It is pathetic that Hicks and co have moved to seeing the world where the enemy is the ruling class to that where the enemy is the SWP. No doubt they will create a wonderful new world to the left of labour! The test of how bad the SWP really is is to see whta happens to Galloway and his mobsters after the split. Lets see how accountable GG is - if the SWP is right then GG will lead themselves into an increasingly narrow vision of what is possible. Increasingly rely on small buisness figures and the “Name of GG”. Possible problem is his star has waned considerably and from what I hear would have little chance of retainign is current seat as he is hardly present in the area.
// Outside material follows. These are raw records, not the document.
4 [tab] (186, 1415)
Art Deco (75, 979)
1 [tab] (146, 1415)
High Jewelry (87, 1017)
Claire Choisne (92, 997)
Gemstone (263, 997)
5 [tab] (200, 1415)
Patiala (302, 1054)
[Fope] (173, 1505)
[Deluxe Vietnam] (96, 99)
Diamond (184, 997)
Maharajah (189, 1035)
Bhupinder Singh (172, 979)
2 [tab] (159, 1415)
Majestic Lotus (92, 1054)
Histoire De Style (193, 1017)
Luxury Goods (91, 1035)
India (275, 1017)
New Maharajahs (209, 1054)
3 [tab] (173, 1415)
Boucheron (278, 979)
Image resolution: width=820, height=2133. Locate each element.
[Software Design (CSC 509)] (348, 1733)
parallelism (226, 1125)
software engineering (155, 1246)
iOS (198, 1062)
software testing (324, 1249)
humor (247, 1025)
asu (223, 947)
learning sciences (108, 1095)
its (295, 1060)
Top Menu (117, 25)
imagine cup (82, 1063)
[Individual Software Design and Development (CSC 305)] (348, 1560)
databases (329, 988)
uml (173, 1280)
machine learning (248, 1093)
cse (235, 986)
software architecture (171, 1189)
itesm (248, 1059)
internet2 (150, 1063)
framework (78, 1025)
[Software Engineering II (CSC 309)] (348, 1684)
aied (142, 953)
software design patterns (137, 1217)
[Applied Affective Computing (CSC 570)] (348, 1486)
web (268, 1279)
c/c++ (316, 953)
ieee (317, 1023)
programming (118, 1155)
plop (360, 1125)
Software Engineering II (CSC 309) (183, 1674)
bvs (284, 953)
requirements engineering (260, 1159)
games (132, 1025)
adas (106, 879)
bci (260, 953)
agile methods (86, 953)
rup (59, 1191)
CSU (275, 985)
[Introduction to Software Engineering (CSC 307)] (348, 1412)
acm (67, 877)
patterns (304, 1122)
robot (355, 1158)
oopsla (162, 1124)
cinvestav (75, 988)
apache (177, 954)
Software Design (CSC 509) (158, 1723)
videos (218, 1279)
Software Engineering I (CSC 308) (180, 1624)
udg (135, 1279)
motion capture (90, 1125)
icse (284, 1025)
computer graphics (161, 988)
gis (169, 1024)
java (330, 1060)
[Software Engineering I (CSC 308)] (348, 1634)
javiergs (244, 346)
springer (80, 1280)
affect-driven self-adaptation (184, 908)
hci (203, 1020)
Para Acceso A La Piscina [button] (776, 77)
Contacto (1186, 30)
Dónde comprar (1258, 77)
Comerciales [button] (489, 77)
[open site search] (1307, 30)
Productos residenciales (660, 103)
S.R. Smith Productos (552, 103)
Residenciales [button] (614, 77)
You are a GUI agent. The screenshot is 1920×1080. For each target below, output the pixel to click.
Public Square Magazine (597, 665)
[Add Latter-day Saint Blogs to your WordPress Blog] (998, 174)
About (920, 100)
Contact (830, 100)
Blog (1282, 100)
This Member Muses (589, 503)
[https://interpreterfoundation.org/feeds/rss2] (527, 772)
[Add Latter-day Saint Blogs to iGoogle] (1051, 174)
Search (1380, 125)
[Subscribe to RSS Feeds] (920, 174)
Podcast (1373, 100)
Indeed form what I have been told Hoveman does his surgeries!! no thats what I call substitutionism!! perhaps Hoveman is going in disguise!! GG isn’t interested in a national alternative to New Labour what he wants is base in East London an a few other places- well thats as far as he sees possible to build.
The SWP view is that many labour voting white working class people can be won over to a radical left alternative to Brown. Indeed I don’t see any other organisation capable of or have the politics to intervene in the post dispute. GG would probably not upset Hayes by speaking out against the deal but certainly would not have a clue about practically organising resistance to the leadership on this issue and being able to work with them on other areas. GG is an old fashioned Stalinist operater. One who I am afraid wants the movement to operate solely to his tune.
Like it or not the first person to pick up the phone to build an anti war coalition 24 hrs after 9/11 was the SWP, that coalition is broader than anything else for many years and remains pretty united and politically has been able to steer a path of principle and openess. Lets face it no other left organisation has the ability to do this. The SWP are involved in UAF, DCH and a myriad of other campaigns. If anythin we took are eyes of the prize and we should of raised our concerns about GG’s position regarding building RESPECT earlier.. but this is not exactly crime of the month. The pressure to let things pass was due to a desire to keep RESPECT operating. Things didn’t turn out that way. GG will be left with a rag bag collection of people united in their hatred of the SWP and for some socialism. If GG doesn’t get anothe seat he will do ok thank you very much- the media work is clearly attractive for him. More nights at the palladium doing mother of all talk shows. What a waste!
Comment by jj — 31 October, 2007 @ 1:22 pm
If its possible that someone over-enthusiastic about existing disagreements did step over the mark it would be entirely normal for people to say ‘of course we would condemn this’ etc, etc.
Perhaps, but as it so unbelievably unlikely that the events are connected, then the requests for condemnation are a dirty trick of trying to create an association where none exists.
As ian has pointed out, this is the same sort of bollocks that Oona King’s campaign came out with. We treated that with disdain now, and we should treat this with disdain now.
Comment by Andy — 31 October, 2007 @ 1:25 pm
“The Galloway mob”
The Galloway mob, eh? When cops used to arrest miners in the 1984-5 strike, they used to refer to miners as “Scargill’s mob”. So that’s an interesting turn of phrase from JJ. Is JJ a cop?
Comment by Ian Donovan — 31 October, 2007 @ 1:26 pm
JJ says
“rag bag collection of people”
would you like to characterise Ken Loach in that vein.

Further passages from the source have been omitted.